Мандельштам, Блок и границы мифопоэтического символизма (Голдберг) - страница 135

«Домашние птицы» — это, конечно, имитаторы 1920‐х гг., но неудивительно, что Ахматова позднее будет вспоминать «чудовищную несправедливость» слов Мандельштама о Блоке.

Русская литература XIX в. как целое, в свою очередь, характеризуется барственностью в заключительной части сборника автобиографической прозы Мандельштама «Шум времени»:

Литература века была родовита. Дом ее был полная чаша. За широким раздвинутым столом сидели гости с Вальсингамом. <…> Стол облетала произносимая всегда, казалось, в последний раз, просьба: «Спой, Мэри», мучительная просьба последнего пира.

<…>

Оглядываясь на весь девятнадцатый век русской культуры, — разбившийся, конченный, неповторимый, <…> [я] вижу в нем единство непомерной стужи, спаявшей десятилетия в один денек, в одну ночку, в глубокую зиму, где страшная государственность, как печь, пышущая льдом.

И в этот зимний период русской истории литература в целом и в общем представляется мне, как нечто барственное, смущающее меня <…> («В не по чину барственной шубе», 1923) (II, 107–108. Курсив мой).
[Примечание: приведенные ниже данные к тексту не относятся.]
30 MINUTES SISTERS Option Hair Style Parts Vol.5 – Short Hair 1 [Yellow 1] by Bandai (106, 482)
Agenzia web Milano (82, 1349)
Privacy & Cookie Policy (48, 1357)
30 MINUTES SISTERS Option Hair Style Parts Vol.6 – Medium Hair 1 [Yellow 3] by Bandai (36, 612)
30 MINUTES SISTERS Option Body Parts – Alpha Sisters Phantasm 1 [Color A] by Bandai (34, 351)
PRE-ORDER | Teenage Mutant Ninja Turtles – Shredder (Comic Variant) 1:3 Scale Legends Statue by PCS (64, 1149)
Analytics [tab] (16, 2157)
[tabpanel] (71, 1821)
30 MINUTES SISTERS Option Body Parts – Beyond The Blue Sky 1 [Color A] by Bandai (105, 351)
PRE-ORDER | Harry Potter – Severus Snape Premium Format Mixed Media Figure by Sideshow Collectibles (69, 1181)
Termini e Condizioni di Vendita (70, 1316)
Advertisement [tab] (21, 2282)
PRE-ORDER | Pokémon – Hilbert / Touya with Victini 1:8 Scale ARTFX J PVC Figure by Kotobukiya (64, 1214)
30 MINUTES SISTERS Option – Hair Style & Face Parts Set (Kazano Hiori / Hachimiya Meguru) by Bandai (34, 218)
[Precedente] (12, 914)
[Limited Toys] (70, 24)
Блок — последний гость, приглашенный к столу XIX столетия. Статью «В не по чину барственной шубе» Мандельштам начинает с отсылки к стихотворению Блока «Ночь, улица, фонарь, аптека…» (1912) («Так было четверть века назад. И сейчас горят там зимой малиновые шары аптек» (II, 102)), а заканчивает упоминанием «непомерной стужи» XIX в., заимствуя это выражение из «Шагов Командора»[614]. Более того, в «Барсучьей норе» Мандельштам прямо ассоциирует стихи Блока с «Пиром во время чумы» (1830) и другими произведениями Пушкина (II, 272). Наконец, блоковская манера держаться делает его своим среди приглашенных гостей, в отличие от Владимира Гиппиуса, личность которого и служит, на первый взгляд, предметом статьи. Первым впечатлением Белого о Блоке было удивление его «корректности, даже „светскости“»: «Неужели этот молодой человек, петербуржец и дворянин вполне хорошего тона, автор мистических писем, певец Вечной Женственности?»[615] Пяст описывает появившуюся у Блока в 1912 г. привычку гулять с тростью[616]. Сергей Соловьев, который чувствовал себя навсегда преданным после первоначальной дружбы с Блоком, оставил следующие нелестные строки в форме стихотворения памяти Блока, в которых последний сравнивается с Джеймсом Стирфорсом из «Дэвида Копперфильда»:

Благородный и преступный,
Избалован, властен, горд, —
Ты со мною неотступно,
Ледяной блестящий лорд[617].

Возможно, это стихотворение повлияло на изображение Блока Мандельштамом в виде английского лорда и «просвещенного консерватора» в «Барсучьей норе». Более вероятно, что оба текста вызваны схожим внешним впечатлением. Почти тот же холодный аристократизм подметил в своих мемориальных стихах Игорь Северянин: «Пусть смотрит с презреньем в лорнет / На русскую душу»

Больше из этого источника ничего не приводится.